- Cover art of the Blu-ray release for the complete season
- Starring: Colin Baker; Nicola Bryant; Patrick Troughton; Frazer Hines;
- No. of stories: 6
- No. of episodes: 13

Release
- Original network: BBC1
- Original release: 5 January – 30 March 1985

Season chronology
- ← Previous Season 21Next → Season 23

= Doctor Who season 22 =

1985 season of British sci-fi TV series

The twenty-second season of British science fiction television series Doctor Who began on 5 January 1985 and ended on 30 March 1985. It opened with the serial Attack of the Cybermen and ended with the serial Revelation of the Daleks. The season returned to the traditional Saturday transmission for the first time since Season 18, but for the first and only time in the series' first run it featured 45-minute episodes in its entirety. During transmission, BBC1 controller Michael Grade announced an 18-month hiatus for the series, partly citing the violence depicted in the stories of the season. John Nathan-Turner produced the series with Eric Saward as script editor.

== Development ==
Several stories were considered for this season but ultimately scrapped. The first was Cat's Cradle, written by Marc Platt, which was deemed too ambitious for the show's budget and scrapped. Writer Andrew Smith pitched a story called The First Sontarans, which would have involved the Mary Celeste as well as the origins of the Sontaran and Rutan conflict. This was rejected due to the Sontarans' planned appearance in The Two Doctors. Other scrapped stories include The Guardians of Prophecy by Johnny Byrne, Leviathan by Brian Finch, The Macros by Ingrid Pitt and Tony Rudlin, and Volvok by Ian Marter.

== Casting ==

=== Main cast ===
- Colin Baker as the Sixth Doctor
- Nicola Bryant as Peri Brown
- Patrick Troughton as the Second Doctor
- Frazer Hines as Jamie McCrimmon

Colin Baker and Nicola Bryant continue their roles as the Sixth Doctor and Peri Brown.

Patrick Troughton and Frazer Hines return to play the Second Doctor and his companion Jamie McCrimmon in The Two Doctors.

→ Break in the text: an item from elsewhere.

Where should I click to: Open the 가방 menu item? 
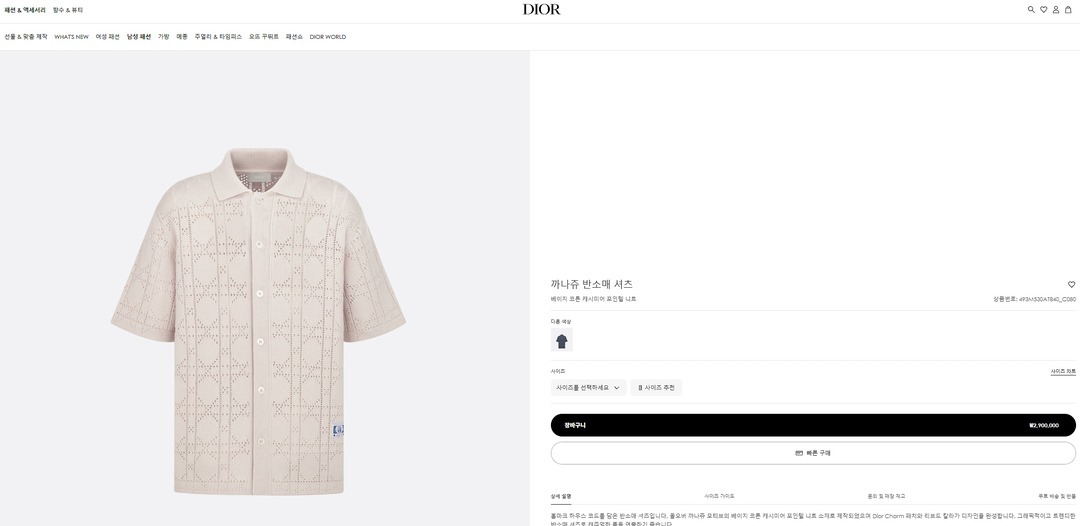164,37
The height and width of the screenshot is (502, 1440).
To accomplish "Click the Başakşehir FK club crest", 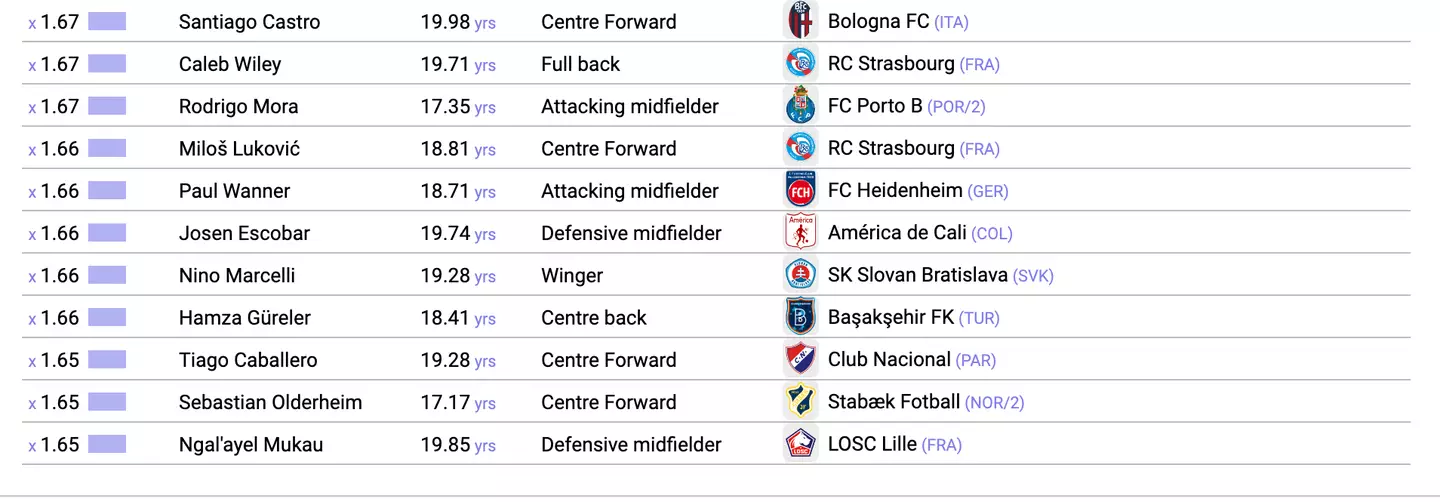I will [801, 317].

Their previous on-screen appearance had been (briefly in the case of Hines) in "The Five Doctors" in 1983.

===Recurring actors ===
- Anthony Ainley as The Master
- Kate O'Mara as The Rani
- Terry Molloy as Davros

Ainley returns in The Mark of the Rani as The Master, and O'Mara makes her first appearance as The Rani in The Mark of the Rani.

Terry Molloy returns to play Davros in Revelation of the Daleks and also played Russell in Attack of the Cybermen.

===Guest stars===
Maurice Colbourne returned as Lytton from the story Resurrection of the Daleks in Attack of the Cybermen.

David Banks makes his third of four appearances as a Cyber-leader in Attack of the Cybermen.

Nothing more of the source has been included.